Rainbow - fell for a bunny leech

(NOTE: This article will deal with 30 miles of the Green in Utah, with special focus on the 7 mile “A” Section, just below Flaming Gorge Dam, the most easily accessed section. If you’re interested in the other two sections, B & C, I suggest you arrange for a guide, as this is rewarding but very “technical” & tricky fishing, depending on weather, hatches, and many other difficult factors. These two sections are also much easier to float than wade.)
This portion of the Green, the 7-mile “A” section immediately below Flaming Gorge Dam, has been designated as Blue Ribbon water, and for good reason: it holds (I’m not making this up!) about 20,000 fish per mile, with an average size of over sixteen inches! You’ll find mostly rainbows for the first few miles below the dam. Then further down, you’ll find a mixture of rainbows, Snake River cutthroat, cut-bows (a hybrid of rainbows and cutts), and browns. Browns make up about 30% of the trout population on this river; the bulk of trout found around Little Hole, about seven miles below the dam, are browns.
The Green sees about 100,000 visitors a year; maybe a third of those visitors are not fishing, but floating the river in large rubber rafts, more interested in the beautiful red rock cliffs that line the river, and for the thrill of running its many whitewater rapids. Heaviest use is weekends; for this reason, the best times to fish the Green are during midweek. Whether you float in a drift boat (Mackenzie-type), or a “kick boat” (one or two-man light pontoon), life jackets for anyone on the river are mandated by US government rules regulating access and use of the river.
The river is divided into three sections: Section A is the 7-mile section immediately below the dam downstream to Little Hole. There is a boat access ramp just below the dam spillway, and three boat access ramps at Little Hole, as well as a 21-unit rough campground (toilet facilities) nearby. Section B is the 9-mile portion from Little Hole to Brown’s Park; and Section C is the last 15 miles to the Swallow’s Canyon takeout at the Colorado state line (see Map).
There is a footpath the entire length of Section A, making the river accessible to wading fishermen. But the best way to fish the Green, in my opinion, is to float it. If you don’t have your own boat (or have a friend with a boat), then I strongly suggest you hire a guide and float the river. That way you can cover more water while getting the benefit of an experienced river guide who knows the water and what patterns to recommend.
The river is open year-round; a Utah state angler’s license is required. Catch & release is highly recommended; but for those wishing to take fish, there’s a limit of three. You can keep two under 13” and one over 20.”

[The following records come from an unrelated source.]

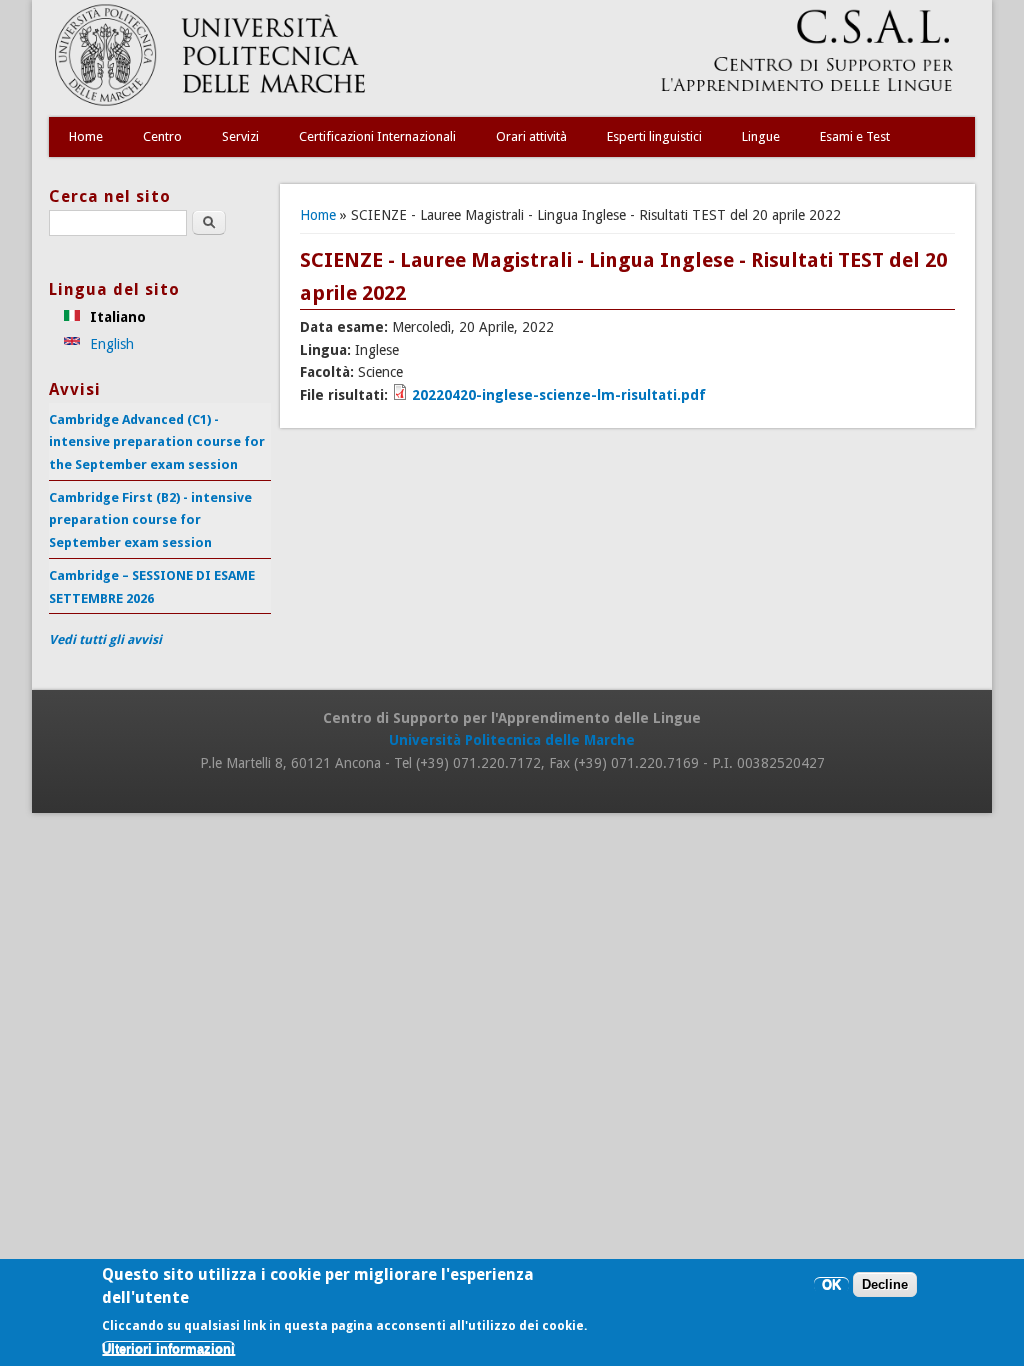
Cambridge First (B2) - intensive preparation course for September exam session (150, 520)
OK (831, 1284)
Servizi (240, 136)
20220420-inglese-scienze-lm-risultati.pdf (559, 395)
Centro (162, 136)
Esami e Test (855, 136)
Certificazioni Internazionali (377, 136)
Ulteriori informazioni (168, 1348)
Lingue (761, 136)
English (110, 344)
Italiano (116, 317)
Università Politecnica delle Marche (512, 740)
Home (86, 136)
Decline (885, 1284)
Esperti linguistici (654, 136)
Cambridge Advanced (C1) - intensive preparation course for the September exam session (157, 442)
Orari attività (531, 136)
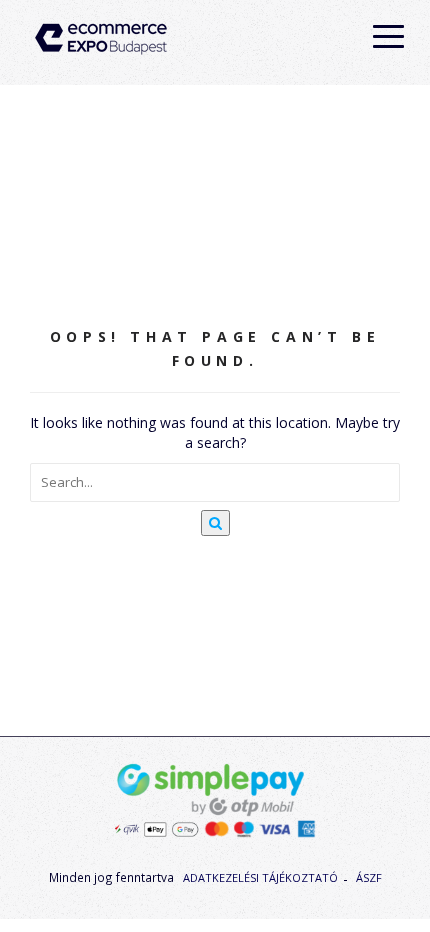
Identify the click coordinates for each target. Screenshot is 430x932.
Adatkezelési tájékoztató (260, 877)
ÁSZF (369, 877)
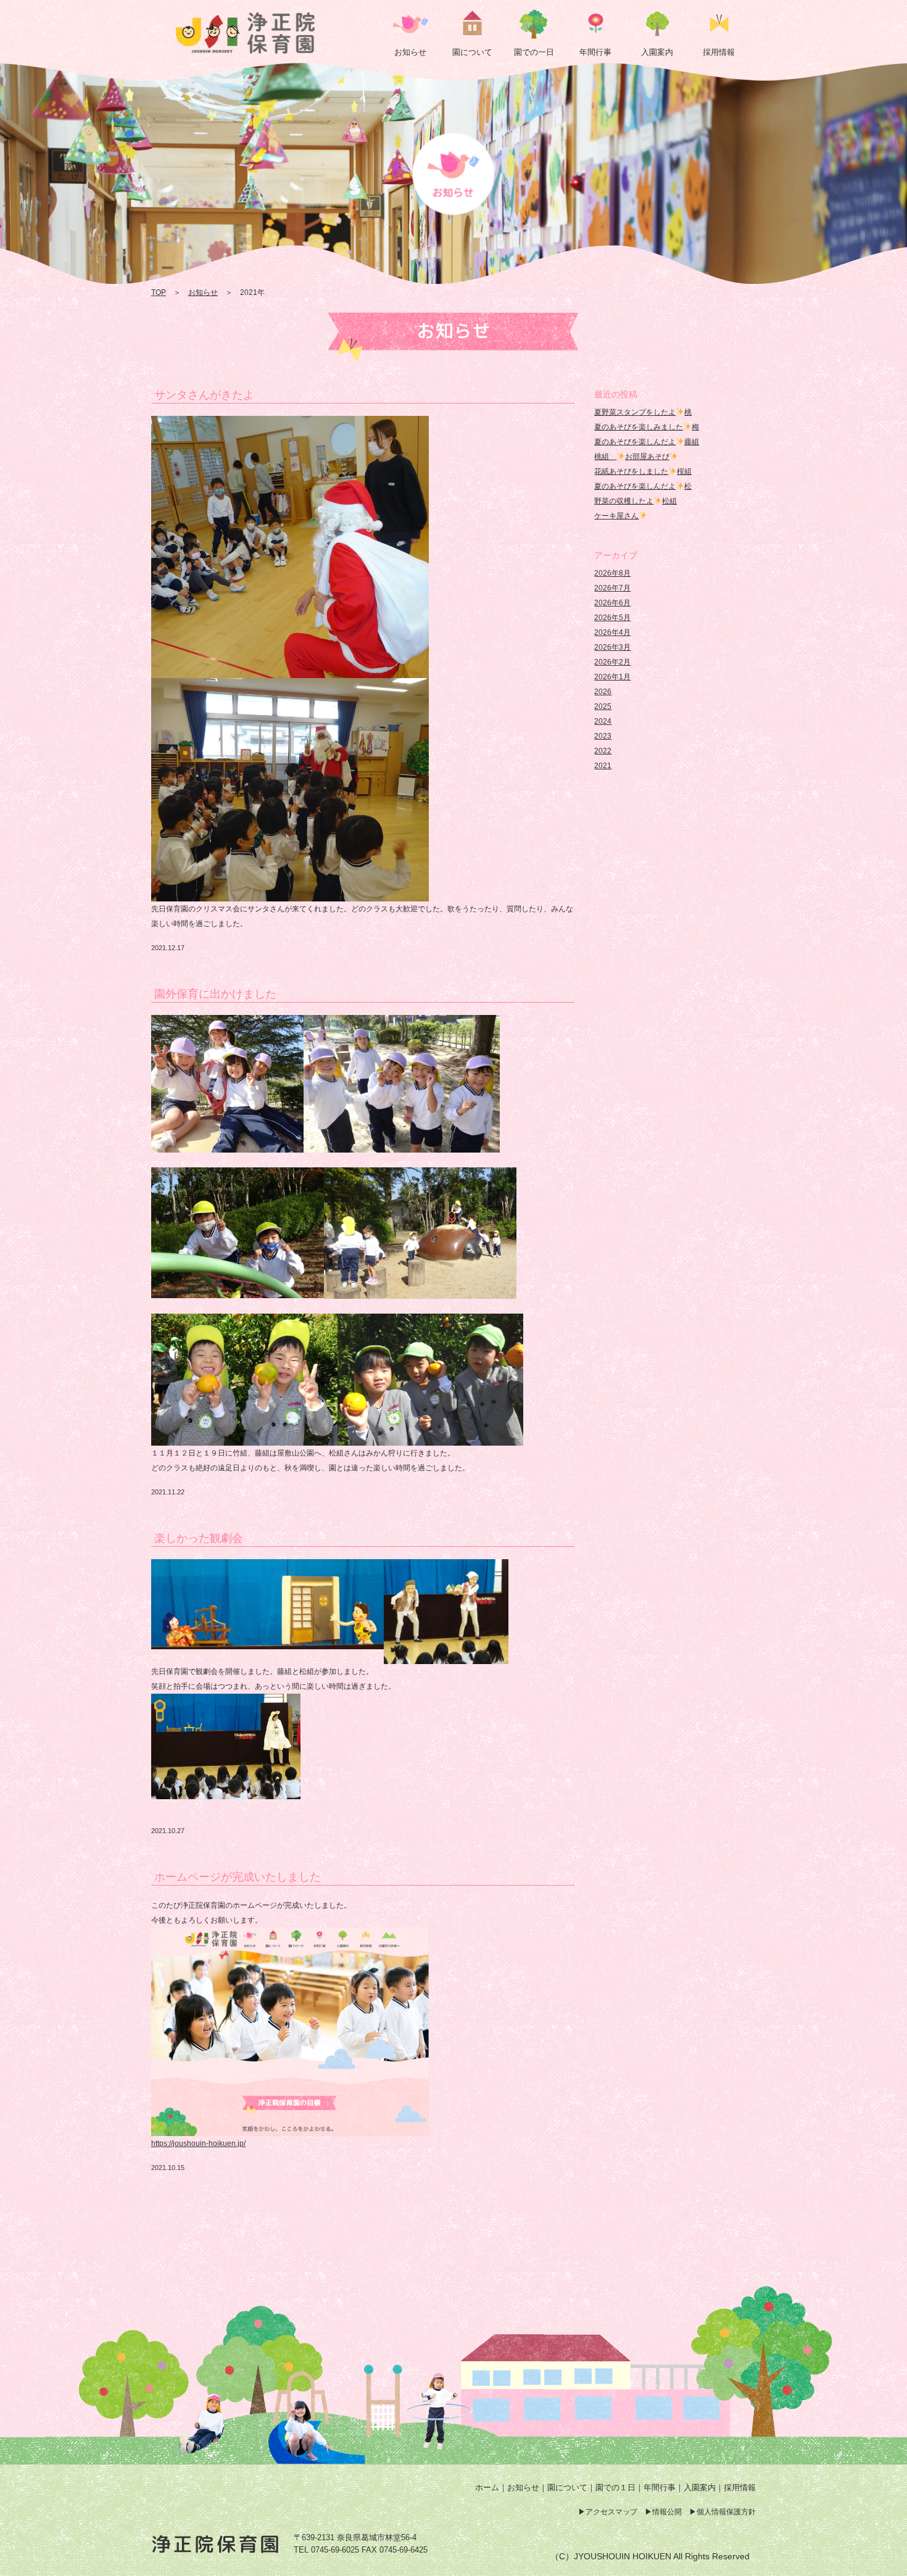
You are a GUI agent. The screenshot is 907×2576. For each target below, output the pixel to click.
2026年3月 (612, 647)
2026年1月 (612, 677)
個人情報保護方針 (726, 2512)
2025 (602, 706)
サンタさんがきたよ (204, 395)
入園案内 (700, 2487)
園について (567, 2487)
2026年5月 (612, 617)
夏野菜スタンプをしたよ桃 (643, 412)
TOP (158, 292)
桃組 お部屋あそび (631, 456)
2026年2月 (612, 662)
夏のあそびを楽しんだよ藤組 (646, 441)
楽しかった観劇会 (198, 1538)
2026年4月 (612, 632)
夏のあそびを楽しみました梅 (646, 427)
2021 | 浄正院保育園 (247, 33)
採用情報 (740, 2487)
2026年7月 (612, 588)
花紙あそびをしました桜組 (643, 471)
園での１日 (615, 2487)
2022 (602, 751)
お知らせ (203, 292)
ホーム (487, 2487)
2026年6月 (612, 602)
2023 (602, 736)
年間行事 (660, 2487)
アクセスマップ (611, 2512)
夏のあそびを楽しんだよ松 (643, 486)
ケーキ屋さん (616, 515)
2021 (602, 765)
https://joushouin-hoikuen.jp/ (198, 2143)
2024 (602, 721)
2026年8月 (612, 573)
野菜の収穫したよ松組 (635, 501)
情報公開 (667, 2512)
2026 (602, 691)
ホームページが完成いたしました (237, 1877)
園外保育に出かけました (215, 994)
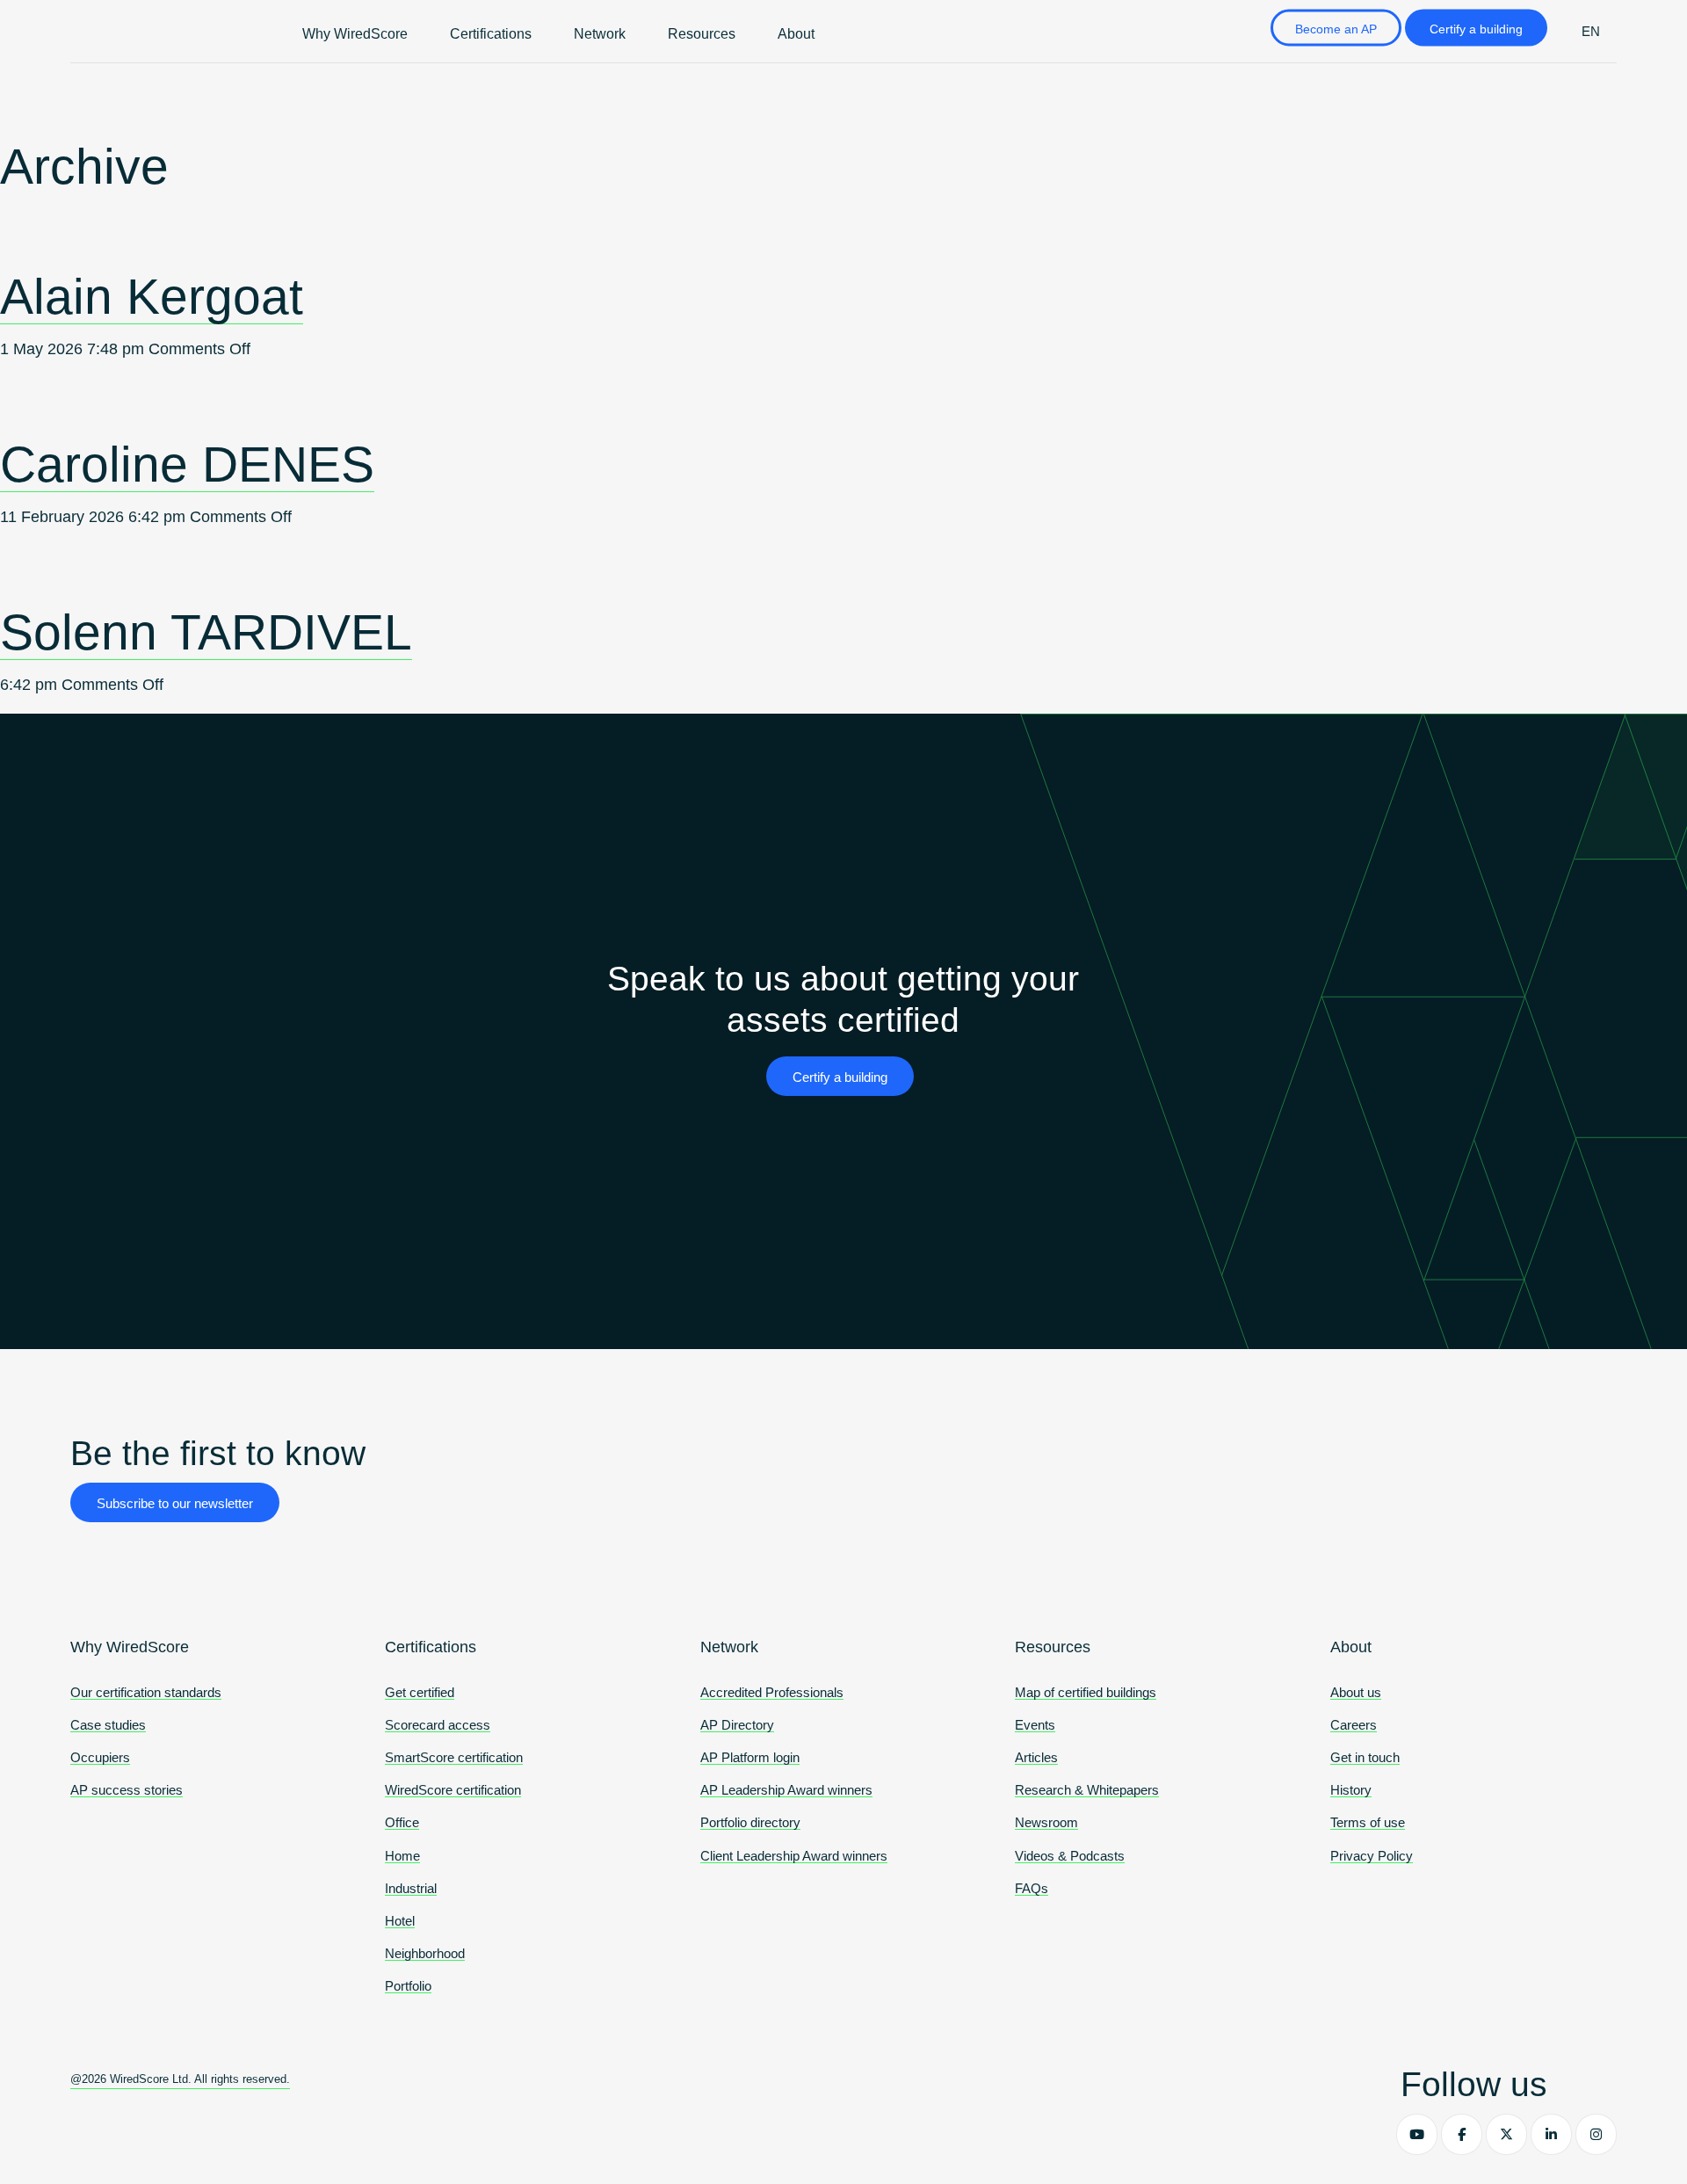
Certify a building (1476, 29)
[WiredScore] (123, 31)
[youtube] (1417, 2134)
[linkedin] (1551, 2134)
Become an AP (1336, 29)
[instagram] (1596, 2134)
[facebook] (1461, 2134)
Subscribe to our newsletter (175, 1503)
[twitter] (1506, 2134)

19" brown taken with #20 baetis "crippled" emerger & my favorite 4-wt. Thramer bamboo

EQUIPMENT. The Green is a pretty good sized river; I highly recommend taking two rods: one 8.5’ to 9.5’ (5 or 6-wt) for throwing big dries, nymphs & streamers, plus the ease in mending; and a smaller rod (7’ to 8’, 4 or 5-wt) for wading & fishing the riffles with small dries or nymphs. These fish have post-doc’s in artificial fly identification, so long leaders are usually the norm, typically a 5x is recommended. I say “usually,” because when the cicada hatch is on, shorter and stronger (3x or 4x) leaders can work. Because it’s “tailwater,” the water is cold year ‘round, so I recommend waders. A net is helpful, especially if you snag a biggun. Weather is often changeable in the fall through spring, so bring along rain gear; also sunscreen.

 

 

 
FLY PATTERNS. Let’s go by season. Winter: midges, midge clusters, Griffiths gnats, tiny nymphs such as zebras work. On cloudy, stormy days you’ll see PMDs & BWOs, size 18-24. It’s surprising, but on the Green, it seems the nastier the weather (even snowing), the better the BWO hatches! Also, don’t be afraid to present big streamers, dark leeches or bunnies work. Also try scuds in tan, olive or pink. The scud is an important food item for the Green. San Juan worms are effective, too, in orange, tan or red.

Grinning ex-law partner, Rusty Snow & his first trout taken on a fly

Spring: similar to Winter, but try RS-2s, WD-40s, Serendipity, and some emerger patterns if you see some bugs starting to come off the water, usually when the air warms up above 45 degrees and the water temp is at least 48 degrees. I have a crippled baetis emerger I really like on the Green; size 18-22. Don’t be afraid to fish wet or soft hackles, either. Also, try glo bugs or other egg patterns, since the rainbows are starting to spawn.
Cicada season, late April, sometimes clear through to end of July: big (size 4-10) cicada, Madam X, attractors, or Chernobyl Ant patterns (the Chernobyl was created on the Green). Slap ‘em against the banks, strip, and hang on!
Summer: best bet for dries. Just match the hatches: Stoneflies, black, brown & golden stone; often PMDs, sulfurs, Green Drakes (actually much grayer shades than the Eastern variety, making them look more like a Gray Drake); blue quills, red quills; Adams, regular & parachutes work very well. I also like throwing a sulfur or PMD, size 16, with a greased Swisher “no hackle” #18 trailing about 18” behind. They tend to hit the trailer fly. Look for evening caddis hatches: elk hair olive, tan & black bodies, sizes 12-18. Standard nymphs such as hare’s ear, PTs, Prince, also work. Also try terrestrials (ants, beetles, and I also like to use tiny Royal Wulffs); and try the hopper-dropper rig using a Copper John as your dropper. Again, scuds, San Juan worms, and small beadheads, such as “le Bug,” can work. Early morning, and just after sundown, fish big streamers, leeches (black, purple, olive), tandem bunnies, Muddler Minnows, or mouse patterns deep against overhanging banks, or drag them through riffles.
Fall: similar to summer; but later in fall, especially on cloudy days, the BWOs are back, and when they are, the hatches are thick!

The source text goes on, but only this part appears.